1.  What are the key differences between SQL and NoSQL databases

Ans:SQL is relational, uses structured schema and joins; NoSQL like MongoDB is document-based, schema-less, and more flexible.

2.  What makes MongoDB a good choice for modern applications?

Ans: It offers high scalability, flexibility, and handles unstructured data well.

3.  Explain the concept of collections in MongoDB?

Ans: Collections are groups of MongoDB documents, similar to tables in SQL.

4.  How does MongoDB ensure high availability using replication?

Ans: MongoDB uses replica sets (primary + secondary nodes) for failover and redundancy.

5.  What are the main benefits of MongoDB Atlas?

Ans: Managed cloud service, automatic backups, scalability, security, and monitoring.

6.  What is the role of indexes in MongoDB, and how do they improve performance?

Ans: Indexes speed up query performance by allowing faster data retrieval.

7.  Describe the stages of the MongoDB aggregation pipeline?

Ans:Typical stages: $match, $group, $sort, $project, $limit, $lookup.

8.  What is sharding in MongoDB? How does it differ from replication?

Ans:  Sharding = horizontal scaling; replication = data redundancy and high availability.

9.  What is PyMongo, and why is it used?

Ans: A Python driver to interact with MongoDB from Python applications.

10.  What are the ACID properties in the context of MongoDB transactions?
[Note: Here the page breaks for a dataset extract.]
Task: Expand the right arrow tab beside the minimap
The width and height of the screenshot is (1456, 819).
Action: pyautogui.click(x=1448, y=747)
Ans: MongoDB supports ACID for transactions to ensure data reliability.

11.  What is the purpose of MongoDB’s explain() function?

Ans: Shows how MongoDB executes a query and helps with optimization.
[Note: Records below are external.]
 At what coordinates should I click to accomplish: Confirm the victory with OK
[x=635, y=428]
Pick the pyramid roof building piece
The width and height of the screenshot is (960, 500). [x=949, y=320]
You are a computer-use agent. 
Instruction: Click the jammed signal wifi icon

12.  How does MongoDB handle schema validation?

Ans: MongoDB allows setting rules for document structure using JSON Schema.

13.  What is the difference between a primary and a secondary node in a replica set?

Ans: Primary handles reads/writes; secondaries replicate data and handle reads.

14.  What security mechanisms does MongoDB provide for data protection?

Ans:  Authentication, authorization, encryption (TLS/SSL, at-rest), and auditing.

15.  Explain the concept of embedded documents and when they should be used?

Ans: Store related data in the same document for better read performance.

16.  What is the purpose of MongoDB’s $lookup stage in aggregation?

Ans: Joins documents from two collections, like a SQL JOIN.

17.  What are some common use cases for MongoDB?

Ans: Real-time analytics, content management, IoT, e-commerce, mobile apps.

18.  What are the advantages of using MongoDB for horizontal scaling?

Ans: Improves performance, distributes load, handles large datasets efficiently.

19.  How do MongoDB transactions differ from SQL transactions?

Ans: MongoDB supports multi-document ACID transactions but with different syntax.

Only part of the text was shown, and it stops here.